Author: Victoria Kimble
The Main Dish: A rivalry between two sisters for their summer dreams ends in a sacrifice for one. #YATweet
Celebrating the Success of Others
Interview by Jenny Fulton
Victoria Kimble is a middle grade and YA contemporary fiction writer who loves to watch cooking shows, sing, play her violin, and listen to anything composed by John Williams. Not surprisingly, the genres in which she now writes were her favorite ones to read when she was growing up.
“Those two genres were instrumental in shaping me as a young reader, and I’m drawn to them even now,” she told me.
Victoria’s latest book, The Main Dish, is a YA contemporary novel that was inspired by questions she had after watching some of her favorite shows.
“I love watching reality cooking competitions,” she said, “especially the ones that feature kids as the contestants. I always wonder about their families, and what their siblings think of their success. Thus, the story centered around the sister of one of these contests was born.”
The matter of how to think about and handle someone else’s success soon became one of the central themes in the book.
“I hope to show kids that just because someone else, such as their sibling, friend, etc. is experiencing success, it doesn’t mean their own successes are of little value. It’s an important life skill to learn how to celebrate others.”
While Victoria doesn’t remember struggling with celebrating someone else as a kid, she admits that it’s definitely something she relates to now.
“It’s hard as a writer to look at the success, or even the perceived success, of other writers and not feel like it means what we’ve written is bad. But that’s not the case at all.”
Yep. I completely understand and totally relate to that struggle as well.
“Did writing this book change or impact you in any way?” I asked.
“It made me more sensitive as a parent to consider how each of my three daughters are feeling when their sisters achieve things, so I can help them celebrate each other while still understanding their own value. I see this most in my youngest daughter. I will tell one of my other daughters, ‘I love you,’ and my youngest often responds, ‘You mean you don’t love me?’ I’m trying to teach her that it’s not about her. What I say about someone else never means I think the opposite is true of her. Does that make sense?”

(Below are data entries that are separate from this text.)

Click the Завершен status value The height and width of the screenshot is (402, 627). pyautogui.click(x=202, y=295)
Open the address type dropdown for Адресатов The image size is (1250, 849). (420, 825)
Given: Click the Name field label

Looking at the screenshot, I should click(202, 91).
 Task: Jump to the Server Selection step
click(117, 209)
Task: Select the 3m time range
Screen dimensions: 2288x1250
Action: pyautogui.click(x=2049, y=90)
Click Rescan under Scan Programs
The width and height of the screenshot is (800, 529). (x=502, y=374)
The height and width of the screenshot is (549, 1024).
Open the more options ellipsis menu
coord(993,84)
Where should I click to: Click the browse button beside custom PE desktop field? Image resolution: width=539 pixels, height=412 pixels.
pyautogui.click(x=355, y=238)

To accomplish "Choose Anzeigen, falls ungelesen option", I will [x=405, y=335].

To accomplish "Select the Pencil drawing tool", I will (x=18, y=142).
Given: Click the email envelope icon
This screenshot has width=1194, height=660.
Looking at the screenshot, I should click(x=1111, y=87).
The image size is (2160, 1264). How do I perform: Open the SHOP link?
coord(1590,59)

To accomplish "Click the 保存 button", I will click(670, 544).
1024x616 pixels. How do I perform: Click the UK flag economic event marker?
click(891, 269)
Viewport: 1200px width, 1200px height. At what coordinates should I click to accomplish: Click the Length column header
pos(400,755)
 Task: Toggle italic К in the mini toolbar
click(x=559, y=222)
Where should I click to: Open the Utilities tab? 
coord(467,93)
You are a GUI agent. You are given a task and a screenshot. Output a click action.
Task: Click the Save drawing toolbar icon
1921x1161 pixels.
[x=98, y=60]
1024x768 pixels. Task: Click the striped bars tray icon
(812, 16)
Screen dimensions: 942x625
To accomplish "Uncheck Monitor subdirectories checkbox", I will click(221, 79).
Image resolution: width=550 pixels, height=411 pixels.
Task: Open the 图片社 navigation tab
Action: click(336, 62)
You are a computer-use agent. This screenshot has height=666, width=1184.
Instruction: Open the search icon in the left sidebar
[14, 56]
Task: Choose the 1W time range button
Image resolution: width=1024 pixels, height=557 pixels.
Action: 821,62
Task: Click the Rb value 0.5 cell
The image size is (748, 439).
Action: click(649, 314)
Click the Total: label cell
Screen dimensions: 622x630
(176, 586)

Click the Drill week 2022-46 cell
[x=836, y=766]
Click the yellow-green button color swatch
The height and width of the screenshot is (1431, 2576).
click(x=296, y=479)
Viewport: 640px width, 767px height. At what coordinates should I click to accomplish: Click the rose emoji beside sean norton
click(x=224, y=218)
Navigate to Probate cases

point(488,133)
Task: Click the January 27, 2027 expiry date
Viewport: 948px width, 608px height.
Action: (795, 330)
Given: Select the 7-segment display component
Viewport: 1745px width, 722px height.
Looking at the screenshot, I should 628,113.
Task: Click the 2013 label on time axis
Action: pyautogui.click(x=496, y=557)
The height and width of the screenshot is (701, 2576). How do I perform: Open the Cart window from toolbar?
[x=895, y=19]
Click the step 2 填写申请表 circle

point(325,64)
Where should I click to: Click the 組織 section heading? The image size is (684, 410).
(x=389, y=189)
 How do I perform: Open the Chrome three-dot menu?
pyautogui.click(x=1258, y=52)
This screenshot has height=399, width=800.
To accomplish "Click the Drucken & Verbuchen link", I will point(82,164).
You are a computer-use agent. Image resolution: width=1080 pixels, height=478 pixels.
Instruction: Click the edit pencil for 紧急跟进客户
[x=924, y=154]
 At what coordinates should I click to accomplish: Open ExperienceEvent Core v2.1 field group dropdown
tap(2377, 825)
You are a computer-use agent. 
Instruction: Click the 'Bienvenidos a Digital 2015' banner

Yes, it does. We often think that if we aren’t the ones receiving the positive feedback, it means we aren’t worthy or deserving of it. It’s easy to think we’re in constant competition with one another and that there can be only one winner, one achiever, and one standard of success.
“What do you hope readers come away with after reading your book?”
“I hope they are ready and willing to cheer on others and celebrate their successes.”
“What are some steps we can take to help us get better at celebrating someone else’s success?” I asked.
“Really this all boils down to the lesson of humility that we try to learn our whole lives,” Victoria said. “Humility is not thinking less of yourself; it’s thinking of yourself less. That’s it. I think the first lesson would be to simply enjoy the success of someone else for what it is, rather than comparing it to what you have done, because it’s not about that at all.”
“What do you see as being some of the benefits of celebrating the success of others?”
“I believe the benefit will be that others will naturally begin to celebrate your successes as well. Not only do you reap what you sow (to use Christianese) but celebrating others will endear you to them. And they will naturally see your achievements and want to celebrate them also, because you’ve modeled that for them.”
In other words, it’s a win-win for everyone.
Book Blurb for The Main Dish
Scarlet Williams is a sixteen-year-old violin prodigy on the verge of a major breakthrough, both in her musical career and in her social life. She wins a chair in the Summerset Festival orchestra and doesn’t hesitate to tell the world. Even her crush, Finn O’Neal, finds out. But then her younger sister Sadie gets cast in Young Gourmet, a nationally televised kids cooking competition, and Scarlet is forced to give up her chair to go with her family for the taping. Scarlet moves from the spotlight to the shadows and must find a way to keep the attention of her new friends.